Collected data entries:
----

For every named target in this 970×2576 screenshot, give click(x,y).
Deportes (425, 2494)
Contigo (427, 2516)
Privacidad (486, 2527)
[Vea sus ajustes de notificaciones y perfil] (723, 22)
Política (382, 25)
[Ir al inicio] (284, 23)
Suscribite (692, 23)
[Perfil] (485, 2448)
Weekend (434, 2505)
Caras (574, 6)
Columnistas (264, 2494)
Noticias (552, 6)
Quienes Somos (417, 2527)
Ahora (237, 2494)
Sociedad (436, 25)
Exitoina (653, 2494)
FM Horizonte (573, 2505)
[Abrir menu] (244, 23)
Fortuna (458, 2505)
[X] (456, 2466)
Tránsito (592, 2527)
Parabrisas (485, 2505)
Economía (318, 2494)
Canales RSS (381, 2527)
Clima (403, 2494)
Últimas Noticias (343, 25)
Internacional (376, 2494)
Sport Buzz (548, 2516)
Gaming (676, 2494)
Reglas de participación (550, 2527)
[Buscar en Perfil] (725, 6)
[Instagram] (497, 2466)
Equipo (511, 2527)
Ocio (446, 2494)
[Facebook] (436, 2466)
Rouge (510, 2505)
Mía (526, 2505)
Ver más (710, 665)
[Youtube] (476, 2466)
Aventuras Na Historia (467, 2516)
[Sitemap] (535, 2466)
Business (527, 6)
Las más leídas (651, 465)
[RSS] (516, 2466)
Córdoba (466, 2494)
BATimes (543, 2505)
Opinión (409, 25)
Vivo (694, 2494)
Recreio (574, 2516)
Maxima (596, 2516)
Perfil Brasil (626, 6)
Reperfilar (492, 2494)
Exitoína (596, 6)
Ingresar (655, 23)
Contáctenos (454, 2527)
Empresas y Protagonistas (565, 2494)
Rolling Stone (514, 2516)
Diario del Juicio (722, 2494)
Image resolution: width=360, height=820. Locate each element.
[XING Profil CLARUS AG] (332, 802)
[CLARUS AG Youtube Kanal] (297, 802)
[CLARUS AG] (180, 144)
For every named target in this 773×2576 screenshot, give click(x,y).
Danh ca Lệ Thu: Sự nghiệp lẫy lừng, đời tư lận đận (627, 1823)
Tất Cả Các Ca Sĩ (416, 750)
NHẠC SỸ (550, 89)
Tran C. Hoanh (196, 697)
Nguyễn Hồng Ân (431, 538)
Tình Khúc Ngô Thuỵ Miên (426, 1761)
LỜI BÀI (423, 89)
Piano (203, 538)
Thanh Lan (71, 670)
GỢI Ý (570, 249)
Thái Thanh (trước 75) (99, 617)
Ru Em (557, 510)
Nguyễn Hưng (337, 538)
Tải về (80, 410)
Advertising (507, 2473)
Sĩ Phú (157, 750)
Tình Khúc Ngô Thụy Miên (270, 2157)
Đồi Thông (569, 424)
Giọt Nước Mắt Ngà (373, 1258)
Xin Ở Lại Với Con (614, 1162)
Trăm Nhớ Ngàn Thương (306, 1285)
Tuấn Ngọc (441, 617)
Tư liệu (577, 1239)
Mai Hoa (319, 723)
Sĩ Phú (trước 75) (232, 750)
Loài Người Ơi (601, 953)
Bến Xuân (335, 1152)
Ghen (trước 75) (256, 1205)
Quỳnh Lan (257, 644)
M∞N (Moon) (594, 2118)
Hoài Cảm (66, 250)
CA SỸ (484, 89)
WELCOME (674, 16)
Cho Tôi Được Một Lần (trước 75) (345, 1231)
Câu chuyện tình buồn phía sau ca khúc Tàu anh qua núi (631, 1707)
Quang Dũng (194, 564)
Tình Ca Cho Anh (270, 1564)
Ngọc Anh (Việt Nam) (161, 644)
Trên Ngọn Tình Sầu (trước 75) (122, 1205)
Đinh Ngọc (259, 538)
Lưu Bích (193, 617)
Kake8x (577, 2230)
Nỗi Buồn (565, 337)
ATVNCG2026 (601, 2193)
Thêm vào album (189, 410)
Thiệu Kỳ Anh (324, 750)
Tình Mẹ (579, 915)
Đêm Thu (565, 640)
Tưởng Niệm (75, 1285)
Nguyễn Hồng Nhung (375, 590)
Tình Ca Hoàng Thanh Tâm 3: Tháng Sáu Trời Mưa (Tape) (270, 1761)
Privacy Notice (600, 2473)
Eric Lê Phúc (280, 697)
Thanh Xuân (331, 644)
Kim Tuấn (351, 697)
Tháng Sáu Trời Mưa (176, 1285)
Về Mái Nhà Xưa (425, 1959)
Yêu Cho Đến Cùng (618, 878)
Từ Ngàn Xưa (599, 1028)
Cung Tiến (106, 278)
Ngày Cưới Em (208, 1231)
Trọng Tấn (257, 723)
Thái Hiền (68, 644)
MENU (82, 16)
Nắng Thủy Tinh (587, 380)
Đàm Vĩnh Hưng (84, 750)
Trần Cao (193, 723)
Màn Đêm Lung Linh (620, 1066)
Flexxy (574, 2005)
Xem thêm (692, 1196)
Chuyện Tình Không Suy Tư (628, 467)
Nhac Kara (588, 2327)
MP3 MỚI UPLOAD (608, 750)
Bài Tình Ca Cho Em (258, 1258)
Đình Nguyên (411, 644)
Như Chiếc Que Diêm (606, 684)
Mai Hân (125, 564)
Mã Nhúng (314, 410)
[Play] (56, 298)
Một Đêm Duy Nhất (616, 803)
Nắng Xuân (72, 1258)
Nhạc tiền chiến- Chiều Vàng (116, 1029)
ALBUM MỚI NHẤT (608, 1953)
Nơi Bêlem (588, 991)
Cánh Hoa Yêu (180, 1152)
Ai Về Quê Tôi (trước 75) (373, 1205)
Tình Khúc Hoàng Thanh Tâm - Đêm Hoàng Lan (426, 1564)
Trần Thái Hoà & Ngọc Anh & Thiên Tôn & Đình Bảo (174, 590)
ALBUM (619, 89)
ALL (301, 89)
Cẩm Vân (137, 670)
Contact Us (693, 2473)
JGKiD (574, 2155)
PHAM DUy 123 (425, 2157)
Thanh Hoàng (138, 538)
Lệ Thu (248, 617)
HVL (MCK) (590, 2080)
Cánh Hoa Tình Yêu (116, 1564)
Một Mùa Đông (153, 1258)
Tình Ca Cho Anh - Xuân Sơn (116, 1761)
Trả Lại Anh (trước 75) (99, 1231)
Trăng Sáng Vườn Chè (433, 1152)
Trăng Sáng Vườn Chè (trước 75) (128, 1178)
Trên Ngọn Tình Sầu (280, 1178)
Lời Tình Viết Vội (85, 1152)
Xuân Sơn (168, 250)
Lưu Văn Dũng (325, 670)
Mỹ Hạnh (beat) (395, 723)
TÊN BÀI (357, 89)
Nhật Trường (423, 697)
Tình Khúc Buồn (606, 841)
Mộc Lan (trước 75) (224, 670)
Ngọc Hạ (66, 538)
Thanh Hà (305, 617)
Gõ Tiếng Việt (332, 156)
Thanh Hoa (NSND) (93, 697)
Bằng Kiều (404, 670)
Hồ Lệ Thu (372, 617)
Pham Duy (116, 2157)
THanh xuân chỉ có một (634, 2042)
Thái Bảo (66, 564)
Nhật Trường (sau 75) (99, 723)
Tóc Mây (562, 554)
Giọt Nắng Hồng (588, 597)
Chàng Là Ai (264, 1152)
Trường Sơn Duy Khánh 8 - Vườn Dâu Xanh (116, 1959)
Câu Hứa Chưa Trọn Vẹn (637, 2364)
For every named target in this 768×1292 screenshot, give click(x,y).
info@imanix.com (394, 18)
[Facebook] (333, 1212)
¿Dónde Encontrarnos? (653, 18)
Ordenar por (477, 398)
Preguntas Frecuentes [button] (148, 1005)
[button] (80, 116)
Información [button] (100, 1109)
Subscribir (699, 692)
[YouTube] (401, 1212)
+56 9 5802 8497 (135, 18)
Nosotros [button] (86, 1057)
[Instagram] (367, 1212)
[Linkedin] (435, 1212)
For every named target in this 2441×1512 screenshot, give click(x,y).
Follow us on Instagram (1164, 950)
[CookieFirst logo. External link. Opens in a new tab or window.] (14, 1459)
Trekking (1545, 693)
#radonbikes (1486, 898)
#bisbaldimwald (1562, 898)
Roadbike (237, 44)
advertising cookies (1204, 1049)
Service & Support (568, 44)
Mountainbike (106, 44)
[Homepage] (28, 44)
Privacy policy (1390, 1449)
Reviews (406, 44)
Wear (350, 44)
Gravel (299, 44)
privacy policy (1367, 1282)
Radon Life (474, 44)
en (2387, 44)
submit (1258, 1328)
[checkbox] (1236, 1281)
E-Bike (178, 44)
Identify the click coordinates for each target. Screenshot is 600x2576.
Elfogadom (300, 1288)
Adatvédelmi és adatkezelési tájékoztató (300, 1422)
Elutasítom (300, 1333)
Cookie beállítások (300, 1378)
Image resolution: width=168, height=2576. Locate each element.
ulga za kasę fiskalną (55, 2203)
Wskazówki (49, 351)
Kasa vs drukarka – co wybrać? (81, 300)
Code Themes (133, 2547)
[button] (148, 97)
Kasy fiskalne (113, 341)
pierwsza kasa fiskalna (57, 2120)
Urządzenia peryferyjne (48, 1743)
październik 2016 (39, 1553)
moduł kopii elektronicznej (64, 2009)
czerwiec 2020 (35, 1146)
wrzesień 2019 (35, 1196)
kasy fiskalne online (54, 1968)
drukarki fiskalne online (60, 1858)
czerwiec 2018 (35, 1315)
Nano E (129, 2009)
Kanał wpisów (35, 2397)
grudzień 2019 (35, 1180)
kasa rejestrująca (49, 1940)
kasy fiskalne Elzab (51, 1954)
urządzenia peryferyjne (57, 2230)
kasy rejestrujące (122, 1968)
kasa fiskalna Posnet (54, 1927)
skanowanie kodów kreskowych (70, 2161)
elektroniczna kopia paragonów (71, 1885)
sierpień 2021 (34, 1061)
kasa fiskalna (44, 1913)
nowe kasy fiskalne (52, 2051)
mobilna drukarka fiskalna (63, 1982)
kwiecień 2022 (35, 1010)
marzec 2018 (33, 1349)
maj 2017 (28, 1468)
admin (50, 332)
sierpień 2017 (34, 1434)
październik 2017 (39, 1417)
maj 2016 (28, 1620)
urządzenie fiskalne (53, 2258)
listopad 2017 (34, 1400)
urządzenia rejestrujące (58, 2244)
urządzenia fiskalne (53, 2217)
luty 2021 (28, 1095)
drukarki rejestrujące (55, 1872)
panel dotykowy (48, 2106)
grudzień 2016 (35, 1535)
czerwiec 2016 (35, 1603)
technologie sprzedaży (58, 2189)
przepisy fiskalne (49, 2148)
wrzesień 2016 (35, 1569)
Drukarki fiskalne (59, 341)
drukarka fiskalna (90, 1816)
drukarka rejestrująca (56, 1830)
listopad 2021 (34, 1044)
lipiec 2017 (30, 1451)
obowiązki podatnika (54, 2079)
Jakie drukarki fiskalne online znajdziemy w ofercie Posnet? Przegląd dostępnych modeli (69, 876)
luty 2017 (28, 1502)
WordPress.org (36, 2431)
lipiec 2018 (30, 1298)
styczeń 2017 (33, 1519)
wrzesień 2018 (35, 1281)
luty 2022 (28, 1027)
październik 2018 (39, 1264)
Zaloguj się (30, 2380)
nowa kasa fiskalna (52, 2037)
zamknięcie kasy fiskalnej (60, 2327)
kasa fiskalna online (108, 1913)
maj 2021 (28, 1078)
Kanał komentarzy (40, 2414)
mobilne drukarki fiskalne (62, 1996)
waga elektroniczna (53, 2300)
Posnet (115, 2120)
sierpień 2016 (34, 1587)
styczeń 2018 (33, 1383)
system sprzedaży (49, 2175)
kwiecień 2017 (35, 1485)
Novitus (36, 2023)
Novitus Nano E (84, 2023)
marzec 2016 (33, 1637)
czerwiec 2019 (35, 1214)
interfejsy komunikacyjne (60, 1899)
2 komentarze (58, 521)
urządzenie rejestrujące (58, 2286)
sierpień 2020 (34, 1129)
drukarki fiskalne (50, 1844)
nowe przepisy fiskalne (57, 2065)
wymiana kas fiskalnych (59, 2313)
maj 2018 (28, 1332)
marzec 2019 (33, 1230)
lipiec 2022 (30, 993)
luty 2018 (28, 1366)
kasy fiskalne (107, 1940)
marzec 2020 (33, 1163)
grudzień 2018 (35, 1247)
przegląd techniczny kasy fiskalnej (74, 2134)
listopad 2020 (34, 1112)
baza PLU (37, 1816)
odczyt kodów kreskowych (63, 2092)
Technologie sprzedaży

----

DESCRIPTION OF THE TASK:
Lines holding "Ngọn" in the data above: copy each of them.

EXERCISE OUTPUT:
Trên Ngọn Tình Sầu (trước 75) (122, 1205)
Trên Ngọn Tình Sầu (280, 1178)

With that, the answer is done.